Dari jumlah 6.000 mmscfd itu, kata Gigih sekitar setengahnya dipakai industri pupuk dan kelistrikan, sedangkan setengahnya lagi diekspor. "Karena memang tidak ada permintaan lagi, yang ada di dalam negeri kan hanya itu itu saja, PLN dan pupuk sisanya kita ekspor," imbuh dia.
Meskipun market belum ready dan harga gas belum ekonomis, PGN tetap harus membangun jaringan pipa gas ke seluruh Indonesia. Gigih membandingkan, panjang pipa gas di Indonesia dengan di China tentu sudah tertinggal jauh. China sudah memiliki 200.000 km panjang pipa gas, sedangkan Indonesia yang diwakili oleh PGN baru memiliki 10.000 km.
"Nah ini pesan-pesan kita yang harus disampaikan, apalagi sekarang ada konversi energi ke energi baru terbarukan," ujar dia.
Gigih menjelaskan, bahwa masyarakat harus diberikan informasi yang lengkap terkait konversi energi, yakni pemakaian gas bumi itu sebenarnya lebih efektif dan efisien untuk industri dan tentu saja lebih bersih.
Danny Praditya Direktur Komersial PGN menambahkan, pada dasarnya dengan bertumbuhnya industri manufaktur maka PGN juga ikut bertumbuh. Tetapi memang, sangat disayangkan jika kita lihat secara makro memang pertumbuhan industri manufaktur hanya sekitar 2%-4%.
"Sekarang berkembangnya permintaan gas tidak hanya dipengaruhi oleh sektor ESDM sendiri, tapi dari industri dan manufaktur," ujar dia.

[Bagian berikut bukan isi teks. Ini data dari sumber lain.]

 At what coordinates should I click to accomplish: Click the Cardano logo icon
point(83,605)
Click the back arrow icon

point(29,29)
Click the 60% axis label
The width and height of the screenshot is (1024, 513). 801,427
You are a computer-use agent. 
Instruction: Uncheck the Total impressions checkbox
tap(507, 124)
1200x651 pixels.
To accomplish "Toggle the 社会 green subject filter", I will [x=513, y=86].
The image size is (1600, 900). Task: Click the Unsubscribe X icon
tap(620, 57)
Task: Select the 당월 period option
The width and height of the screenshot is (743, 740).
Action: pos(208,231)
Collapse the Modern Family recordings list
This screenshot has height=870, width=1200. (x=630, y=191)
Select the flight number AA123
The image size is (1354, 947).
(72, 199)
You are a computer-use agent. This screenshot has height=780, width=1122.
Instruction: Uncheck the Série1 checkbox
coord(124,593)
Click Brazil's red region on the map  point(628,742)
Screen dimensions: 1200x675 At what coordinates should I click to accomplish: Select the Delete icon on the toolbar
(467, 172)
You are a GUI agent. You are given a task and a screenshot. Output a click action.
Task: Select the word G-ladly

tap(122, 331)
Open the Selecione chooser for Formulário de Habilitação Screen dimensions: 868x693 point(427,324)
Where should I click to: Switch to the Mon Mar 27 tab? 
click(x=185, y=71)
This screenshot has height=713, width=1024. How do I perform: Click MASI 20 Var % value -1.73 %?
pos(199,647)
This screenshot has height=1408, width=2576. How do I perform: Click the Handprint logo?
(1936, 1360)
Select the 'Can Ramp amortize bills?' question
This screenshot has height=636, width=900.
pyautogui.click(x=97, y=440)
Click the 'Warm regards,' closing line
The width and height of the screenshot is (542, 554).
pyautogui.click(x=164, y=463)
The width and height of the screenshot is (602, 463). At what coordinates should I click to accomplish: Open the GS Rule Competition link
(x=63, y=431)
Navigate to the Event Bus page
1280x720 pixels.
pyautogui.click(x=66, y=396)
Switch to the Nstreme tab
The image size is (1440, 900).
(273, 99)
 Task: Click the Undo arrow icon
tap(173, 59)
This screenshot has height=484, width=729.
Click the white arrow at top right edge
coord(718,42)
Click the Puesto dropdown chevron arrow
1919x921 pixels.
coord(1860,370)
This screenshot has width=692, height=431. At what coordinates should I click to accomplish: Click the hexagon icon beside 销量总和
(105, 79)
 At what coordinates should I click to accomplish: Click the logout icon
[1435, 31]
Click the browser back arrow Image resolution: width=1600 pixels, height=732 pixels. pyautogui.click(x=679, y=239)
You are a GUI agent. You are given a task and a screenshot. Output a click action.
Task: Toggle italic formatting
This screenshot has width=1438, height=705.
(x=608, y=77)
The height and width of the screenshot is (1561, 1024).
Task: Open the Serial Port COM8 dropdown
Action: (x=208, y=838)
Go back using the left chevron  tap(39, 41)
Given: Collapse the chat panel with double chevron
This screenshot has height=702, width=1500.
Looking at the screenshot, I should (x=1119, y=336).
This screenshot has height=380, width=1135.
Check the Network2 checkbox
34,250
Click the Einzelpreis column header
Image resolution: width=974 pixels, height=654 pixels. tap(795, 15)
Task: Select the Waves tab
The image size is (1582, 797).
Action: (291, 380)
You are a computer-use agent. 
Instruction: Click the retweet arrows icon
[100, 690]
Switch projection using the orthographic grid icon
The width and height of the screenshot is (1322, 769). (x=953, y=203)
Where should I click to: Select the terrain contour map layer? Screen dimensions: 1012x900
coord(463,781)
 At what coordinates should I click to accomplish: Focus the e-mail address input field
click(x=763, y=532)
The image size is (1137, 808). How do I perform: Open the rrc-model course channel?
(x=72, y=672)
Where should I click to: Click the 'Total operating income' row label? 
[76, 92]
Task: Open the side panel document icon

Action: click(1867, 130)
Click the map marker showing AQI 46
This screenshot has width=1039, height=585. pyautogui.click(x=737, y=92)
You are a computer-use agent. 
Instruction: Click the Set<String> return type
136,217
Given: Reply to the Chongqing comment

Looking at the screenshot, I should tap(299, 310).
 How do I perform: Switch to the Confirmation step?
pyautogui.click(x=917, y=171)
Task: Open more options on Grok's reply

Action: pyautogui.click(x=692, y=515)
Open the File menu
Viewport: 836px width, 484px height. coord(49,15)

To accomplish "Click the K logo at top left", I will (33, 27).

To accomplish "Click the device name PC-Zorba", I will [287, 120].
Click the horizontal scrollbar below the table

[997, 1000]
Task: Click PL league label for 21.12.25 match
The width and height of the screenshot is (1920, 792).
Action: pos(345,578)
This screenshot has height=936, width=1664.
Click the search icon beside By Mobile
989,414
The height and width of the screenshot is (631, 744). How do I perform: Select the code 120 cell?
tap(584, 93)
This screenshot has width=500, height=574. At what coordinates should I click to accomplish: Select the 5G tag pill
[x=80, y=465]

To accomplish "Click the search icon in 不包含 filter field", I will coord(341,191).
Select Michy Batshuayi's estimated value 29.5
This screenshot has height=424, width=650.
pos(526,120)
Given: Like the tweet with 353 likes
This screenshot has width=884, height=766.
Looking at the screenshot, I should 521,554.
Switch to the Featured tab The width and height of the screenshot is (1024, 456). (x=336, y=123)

Direktur Infrastruktur dan Teknologi PGN Dilo Selo Widagdo menjelaskan, pihaknya menduga bukan karena harga gas yang membuat industri manufaktur melemah, tetapi ada barang dari China yang murah sehingga mereka mematikan mesin produksi dan membeli produk China.
"Jadi kalau saya kasih diskon 30% harga gasnya, dibandingkan dengan harga produk dari China ketimbang produksi sendiri lebih murah, kan gak bisa dilawan," ujarnya.
Dilo mengatakan, pihaknya juga sedang sama-sama melakukan analisa atas fenomena yang terjadi pada industri manufaktur ini. Jika sektor industri manufaktur tidak bergerak, maka secara otomatis PGN juga sulit untuk bergerak.
"Ini memang kebijakan pemerintah, di satu sisi memberikan insentif subsidi yang cukup besar di harga jual energi sekunder tetapi di sisi primernya tidak ada insentif, padahal energi primer ini yang harusnya kita bawa ke end user pelanggan, yang membutuhkan energi primer. Boleh enggak subsidi dialihkan ke energi primer. Bentuk-bentuk kebijakan seperti harga DMO batubara, karena batubara ada DMO untuk listrik," ujar dia.